Interesting idea. There are some extra challenges when the scanning is not done live.

Does Etsy accept url shorteners? Including some that allow editing? Is it feasible to rewrite the content to have the redirected URLs?

We "unroll" redirects as much as possible so that we can check the URL at the end.
In the sense of following them, or rewriting them as well?
We follow them on the server side and check the final URL we get to against the GSB database. We don't modify the user-generated content.
I assume you check each step of the unrolling? Otherwise a malicious site could easily do:

   if (is_etsy_ip()) header('Location: http://www.google.com/') && die();
Well, generally following the redirects is actually somewhat redundant. The idea of GSB is that URLs that lead to bad things would all be identified and added to the database.

Customising attacks for a given site specifically adds complexity and cost to the attack, which is really the aim for all of this sort of work. Everything you can do to drive up the cost of the attack makes you a less inviting target.
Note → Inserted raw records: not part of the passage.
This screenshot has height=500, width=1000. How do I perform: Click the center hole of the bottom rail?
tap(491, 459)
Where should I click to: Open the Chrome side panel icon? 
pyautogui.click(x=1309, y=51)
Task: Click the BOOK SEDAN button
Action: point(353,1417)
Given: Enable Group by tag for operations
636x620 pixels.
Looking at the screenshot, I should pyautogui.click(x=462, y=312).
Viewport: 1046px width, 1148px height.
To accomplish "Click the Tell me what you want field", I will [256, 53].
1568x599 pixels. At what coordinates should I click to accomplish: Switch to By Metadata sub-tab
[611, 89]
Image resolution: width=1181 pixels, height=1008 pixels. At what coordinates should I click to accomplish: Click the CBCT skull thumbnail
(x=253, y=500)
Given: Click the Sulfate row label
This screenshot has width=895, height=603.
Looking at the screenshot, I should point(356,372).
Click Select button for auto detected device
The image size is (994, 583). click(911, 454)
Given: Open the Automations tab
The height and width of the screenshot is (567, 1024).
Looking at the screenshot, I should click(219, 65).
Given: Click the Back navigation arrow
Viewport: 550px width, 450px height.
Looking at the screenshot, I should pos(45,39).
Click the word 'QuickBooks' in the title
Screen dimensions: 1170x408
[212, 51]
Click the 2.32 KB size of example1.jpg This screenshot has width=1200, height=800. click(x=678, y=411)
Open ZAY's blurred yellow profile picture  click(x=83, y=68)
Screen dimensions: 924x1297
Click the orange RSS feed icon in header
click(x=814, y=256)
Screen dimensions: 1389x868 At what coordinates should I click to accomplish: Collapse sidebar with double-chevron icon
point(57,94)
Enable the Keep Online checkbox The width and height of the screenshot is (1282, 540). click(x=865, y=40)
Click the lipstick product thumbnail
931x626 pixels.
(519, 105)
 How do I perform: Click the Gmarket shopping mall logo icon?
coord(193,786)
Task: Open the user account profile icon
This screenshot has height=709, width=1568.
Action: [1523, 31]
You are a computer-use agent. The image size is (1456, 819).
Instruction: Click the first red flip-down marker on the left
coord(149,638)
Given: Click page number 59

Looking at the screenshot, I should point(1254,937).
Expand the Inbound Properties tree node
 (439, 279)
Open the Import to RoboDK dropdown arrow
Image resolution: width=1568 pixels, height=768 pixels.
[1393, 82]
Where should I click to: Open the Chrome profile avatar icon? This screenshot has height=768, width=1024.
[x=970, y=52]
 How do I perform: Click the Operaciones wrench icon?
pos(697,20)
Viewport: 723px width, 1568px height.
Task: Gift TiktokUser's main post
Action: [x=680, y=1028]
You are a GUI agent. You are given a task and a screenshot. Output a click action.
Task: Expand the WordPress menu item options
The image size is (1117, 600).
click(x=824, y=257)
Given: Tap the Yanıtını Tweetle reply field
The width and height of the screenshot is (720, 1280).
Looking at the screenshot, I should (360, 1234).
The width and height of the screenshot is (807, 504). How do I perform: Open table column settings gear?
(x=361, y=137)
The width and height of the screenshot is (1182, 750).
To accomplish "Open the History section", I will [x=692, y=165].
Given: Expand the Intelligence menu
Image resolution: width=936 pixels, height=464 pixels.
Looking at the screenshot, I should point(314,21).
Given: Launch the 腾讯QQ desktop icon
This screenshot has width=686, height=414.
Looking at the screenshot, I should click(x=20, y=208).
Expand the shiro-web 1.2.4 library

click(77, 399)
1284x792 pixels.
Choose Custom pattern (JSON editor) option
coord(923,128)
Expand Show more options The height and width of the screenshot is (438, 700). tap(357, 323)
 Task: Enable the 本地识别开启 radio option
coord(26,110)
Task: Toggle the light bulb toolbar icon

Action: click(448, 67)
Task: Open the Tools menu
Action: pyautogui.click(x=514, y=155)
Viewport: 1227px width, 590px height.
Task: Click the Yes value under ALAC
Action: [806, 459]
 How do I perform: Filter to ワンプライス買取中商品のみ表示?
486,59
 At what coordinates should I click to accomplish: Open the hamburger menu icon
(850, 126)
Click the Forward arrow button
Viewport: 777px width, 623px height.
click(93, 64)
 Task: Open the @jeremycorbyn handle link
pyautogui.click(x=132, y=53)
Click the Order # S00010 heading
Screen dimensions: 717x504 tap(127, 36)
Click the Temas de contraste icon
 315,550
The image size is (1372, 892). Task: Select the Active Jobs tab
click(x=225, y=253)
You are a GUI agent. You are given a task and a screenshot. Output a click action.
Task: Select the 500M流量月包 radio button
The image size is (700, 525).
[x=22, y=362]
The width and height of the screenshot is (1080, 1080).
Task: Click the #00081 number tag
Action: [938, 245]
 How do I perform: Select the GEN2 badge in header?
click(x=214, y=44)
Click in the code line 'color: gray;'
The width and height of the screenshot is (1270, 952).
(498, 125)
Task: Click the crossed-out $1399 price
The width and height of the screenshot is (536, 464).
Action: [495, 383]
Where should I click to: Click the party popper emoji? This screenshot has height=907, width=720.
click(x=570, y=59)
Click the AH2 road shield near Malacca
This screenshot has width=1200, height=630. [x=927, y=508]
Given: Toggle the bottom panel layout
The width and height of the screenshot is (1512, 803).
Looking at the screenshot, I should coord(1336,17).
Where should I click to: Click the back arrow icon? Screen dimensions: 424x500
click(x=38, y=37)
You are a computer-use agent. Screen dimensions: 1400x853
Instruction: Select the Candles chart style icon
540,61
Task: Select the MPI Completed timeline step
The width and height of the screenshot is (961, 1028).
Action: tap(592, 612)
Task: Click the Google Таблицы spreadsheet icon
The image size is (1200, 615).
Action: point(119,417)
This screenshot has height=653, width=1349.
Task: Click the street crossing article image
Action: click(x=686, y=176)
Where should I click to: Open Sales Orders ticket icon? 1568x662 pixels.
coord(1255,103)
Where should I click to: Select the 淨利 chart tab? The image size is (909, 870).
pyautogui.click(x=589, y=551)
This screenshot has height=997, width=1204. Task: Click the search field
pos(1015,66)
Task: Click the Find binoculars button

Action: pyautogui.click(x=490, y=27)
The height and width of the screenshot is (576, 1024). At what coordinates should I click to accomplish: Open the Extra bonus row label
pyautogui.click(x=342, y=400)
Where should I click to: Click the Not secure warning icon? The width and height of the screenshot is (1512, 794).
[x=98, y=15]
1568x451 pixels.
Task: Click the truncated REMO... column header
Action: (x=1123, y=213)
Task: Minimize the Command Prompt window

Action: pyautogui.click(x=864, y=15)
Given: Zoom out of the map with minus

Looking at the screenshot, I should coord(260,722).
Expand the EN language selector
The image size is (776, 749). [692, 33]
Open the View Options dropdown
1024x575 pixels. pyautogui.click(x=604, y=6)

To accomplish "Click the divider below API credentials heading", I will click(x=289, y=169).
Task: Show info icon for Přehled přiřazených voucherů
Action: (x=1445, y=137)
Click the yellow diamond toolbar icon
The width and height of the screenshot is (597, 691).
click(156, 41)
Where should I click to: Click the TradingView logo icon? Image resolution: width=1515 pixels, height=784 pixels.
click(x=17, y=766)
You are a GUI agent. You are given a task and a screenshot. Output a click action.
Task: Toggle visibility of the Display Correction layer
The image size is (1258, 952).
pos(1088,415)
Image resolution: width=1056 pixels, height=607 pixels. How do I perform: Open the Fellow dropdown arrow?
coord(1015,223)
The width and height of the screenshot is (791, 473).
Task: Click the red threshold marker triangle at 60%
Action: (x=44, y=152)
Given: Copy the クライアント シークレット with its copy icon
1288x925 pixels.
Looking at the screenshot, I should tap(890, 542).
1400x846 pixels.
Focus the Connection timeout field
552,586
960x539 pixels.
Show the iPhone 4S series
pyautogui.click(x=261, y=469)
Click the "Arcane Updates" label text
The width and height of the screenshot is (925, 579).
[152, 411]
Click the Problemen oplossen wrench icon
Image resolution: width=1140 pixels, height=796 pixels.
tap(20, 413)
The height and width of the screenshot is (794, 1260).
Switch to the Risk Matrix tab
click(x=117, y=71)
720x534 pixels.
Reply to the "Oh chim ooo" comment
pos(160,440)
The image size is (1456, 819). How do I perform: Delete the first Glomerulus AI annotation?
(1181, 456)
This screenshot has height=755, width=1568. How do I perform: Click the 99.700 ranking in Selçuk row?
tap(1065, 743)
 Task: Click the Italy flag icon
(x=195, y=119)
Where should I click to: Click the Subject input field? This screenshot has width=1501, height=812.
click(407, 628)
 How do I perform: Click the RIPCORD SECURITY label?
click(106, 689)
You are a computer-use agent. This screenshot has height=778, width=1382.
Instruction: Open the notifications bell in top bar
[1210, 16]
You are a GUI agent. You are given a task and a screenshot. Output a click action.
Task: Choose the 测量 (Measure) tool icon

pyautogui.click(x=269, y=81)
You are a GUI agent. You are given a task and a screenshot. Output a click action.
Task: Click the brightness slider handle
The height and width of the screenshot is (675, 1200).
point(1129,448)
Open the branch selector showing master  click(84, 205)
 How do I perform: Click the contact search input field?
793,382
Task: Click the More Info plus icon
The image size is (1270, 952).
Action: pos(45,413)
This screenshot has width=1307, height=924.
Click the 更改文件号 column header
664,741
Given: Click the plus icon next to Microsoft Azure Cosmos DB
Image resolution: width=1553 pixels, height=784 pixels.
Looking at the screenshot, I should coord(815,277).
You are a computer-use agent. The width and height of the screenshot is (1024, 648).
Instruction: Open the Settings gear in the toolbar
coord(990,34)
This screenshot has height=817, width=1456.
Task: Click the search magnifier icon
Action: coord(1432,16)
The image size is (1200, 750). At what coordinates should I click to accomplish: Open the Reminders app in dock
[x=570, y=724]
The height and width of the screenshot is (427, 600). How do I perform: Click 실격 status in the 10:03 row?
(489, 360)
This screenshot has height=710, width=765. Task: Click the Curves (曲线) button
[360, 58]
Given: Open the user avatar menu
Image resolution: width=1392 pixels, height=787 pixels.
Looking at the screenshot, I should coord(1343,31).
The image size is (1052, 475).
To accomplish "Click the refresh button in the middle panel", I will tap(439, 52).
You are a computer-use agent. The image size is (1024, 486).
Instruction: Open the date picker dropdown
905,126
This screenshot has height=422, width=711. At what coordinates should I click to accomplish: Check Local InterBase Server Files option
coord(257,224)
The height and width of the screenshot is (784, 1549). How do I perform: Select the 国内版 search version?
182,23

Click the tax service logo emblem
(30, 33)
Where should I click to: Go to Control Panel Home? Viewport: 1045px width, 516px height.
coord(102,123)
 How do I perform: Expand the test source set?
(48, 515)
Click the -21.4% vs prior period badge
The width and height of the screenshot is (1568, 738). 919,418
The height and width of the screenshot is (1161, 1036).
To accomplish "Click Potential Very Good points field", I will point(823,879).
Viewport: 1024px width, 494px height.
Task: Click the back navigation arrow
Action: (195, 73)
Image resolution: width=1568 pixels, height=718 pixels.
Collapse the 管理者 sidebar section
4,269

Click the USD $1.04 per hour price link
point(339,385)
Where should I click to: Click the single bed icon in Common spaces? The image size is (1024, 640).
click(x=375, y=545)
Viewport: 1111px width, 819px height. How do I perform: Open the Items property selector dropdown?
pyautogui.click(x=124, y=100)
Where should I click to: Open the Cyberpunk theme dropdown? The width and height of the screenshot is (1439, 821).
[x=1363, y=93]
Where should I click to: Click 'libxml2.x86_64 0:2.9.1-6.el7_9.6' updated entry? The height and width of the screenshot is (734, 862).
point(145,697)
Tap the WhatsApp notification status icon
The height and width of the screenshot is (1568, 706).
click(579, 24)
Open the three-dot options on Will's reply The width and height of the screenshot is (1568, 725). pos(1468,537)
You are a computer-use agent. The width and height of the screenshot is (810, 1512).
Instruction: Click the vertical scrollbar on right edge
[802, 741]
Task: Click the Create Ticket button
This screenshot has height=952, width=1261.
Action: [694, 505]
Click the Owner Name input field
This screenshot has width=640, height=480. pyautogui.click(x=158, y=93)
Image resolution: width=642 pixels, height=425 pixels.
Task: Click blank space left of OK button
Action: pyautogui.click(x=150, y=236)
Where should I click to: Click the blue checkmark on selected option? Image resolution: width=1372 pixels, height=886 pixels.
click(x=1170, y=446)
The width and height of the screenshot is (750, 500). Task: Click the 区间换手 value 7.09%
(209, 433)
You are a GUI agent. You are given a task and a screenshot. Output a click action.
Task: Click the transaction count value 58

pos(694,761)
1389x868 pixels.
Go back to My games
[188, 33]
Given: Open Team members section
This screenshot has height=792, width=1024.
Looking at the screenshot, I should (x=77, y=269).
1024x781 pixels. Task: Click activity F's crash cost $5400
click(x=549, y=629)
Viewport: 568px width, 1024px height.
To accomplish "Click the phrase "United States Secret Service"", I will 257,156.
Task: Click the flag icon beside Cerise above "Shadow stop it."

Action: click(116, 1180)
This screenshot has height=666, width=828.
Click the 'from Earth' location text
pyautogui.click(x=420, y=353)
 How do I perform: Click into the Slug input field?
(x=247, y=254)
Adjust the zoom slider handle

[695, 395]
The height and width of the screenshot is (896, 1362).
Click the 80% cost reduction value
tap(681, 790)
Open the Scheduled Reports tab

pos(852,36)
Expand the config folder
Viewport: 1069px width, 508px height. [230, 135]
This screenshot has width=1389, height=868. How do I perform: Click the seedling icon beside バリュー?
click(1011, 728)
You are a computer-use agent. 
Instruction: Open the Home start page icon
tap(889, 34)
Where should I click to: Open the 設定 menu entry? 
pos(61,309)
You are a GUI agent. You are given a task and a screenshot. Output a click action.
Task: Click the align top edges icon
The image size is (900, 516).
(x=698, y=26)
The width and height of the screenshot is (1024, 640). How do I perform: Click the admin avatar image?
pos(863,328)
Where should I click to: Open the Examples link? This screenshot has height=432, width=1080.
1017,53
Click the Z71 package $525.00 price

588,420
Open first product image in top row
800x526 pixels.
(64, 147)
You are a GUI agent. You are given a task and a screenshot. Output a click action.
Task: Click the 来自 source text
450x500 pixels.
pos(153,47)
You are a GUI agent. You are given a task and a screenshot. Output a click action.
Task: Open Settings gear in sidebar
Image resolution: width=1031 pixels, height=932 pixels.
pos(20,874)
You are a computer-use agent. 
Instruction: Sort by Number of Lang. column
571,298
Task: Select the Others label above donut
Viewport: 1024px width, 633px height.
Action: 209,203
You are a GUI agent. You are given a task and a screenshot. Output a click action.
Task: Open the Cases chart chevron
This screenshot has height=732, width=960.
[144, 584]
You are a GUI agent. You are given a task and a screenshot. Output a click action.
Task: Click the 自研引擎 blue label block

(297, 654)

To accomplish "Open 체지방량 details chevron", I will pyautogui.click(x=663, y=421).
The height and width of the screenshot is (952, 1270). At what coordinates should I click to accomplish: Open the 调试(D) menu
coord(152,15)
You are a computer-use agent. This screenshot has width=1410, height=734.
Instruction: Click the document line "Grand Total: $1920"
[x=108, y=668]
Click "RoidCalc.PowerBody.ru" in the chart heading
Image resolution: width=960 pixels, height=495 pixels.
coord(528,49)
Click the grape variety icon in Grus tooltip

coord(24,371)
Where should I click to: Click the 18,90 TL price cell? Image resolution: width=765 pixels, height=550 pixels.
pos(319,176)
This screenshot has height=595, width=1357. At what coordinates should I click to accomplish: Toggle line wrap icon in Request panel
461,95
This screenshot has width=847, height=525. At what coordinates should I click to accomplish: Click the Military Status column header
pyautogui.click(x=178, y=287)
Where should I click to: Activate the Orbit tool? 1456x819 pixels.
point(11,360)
It would be a mistake to think that usb4ugc (or tools like it) would protect everyone all the time. It's never a replacement for vigilance and education on the user-side, just a useful extra line of defense.

Privacy implications?
The privacy risk for GSB in general is that you are sharing URLs with a (trusted) third party. That's most acute with the REST API, but most implementations (including gsb4ugc) cache a local copy of the lookup tables and so don't actually send URLs to Google. There is still a very occasional need to send a link to Google for validation, but in the server-side case the only context Google has for the request is the IP address of the server, which minimizes privacy risks as much as possible.
With GSBv2, no URL is sent to Google. They recently introduced the Lookup API where users need to send the URL, but this is not what Etsy is using.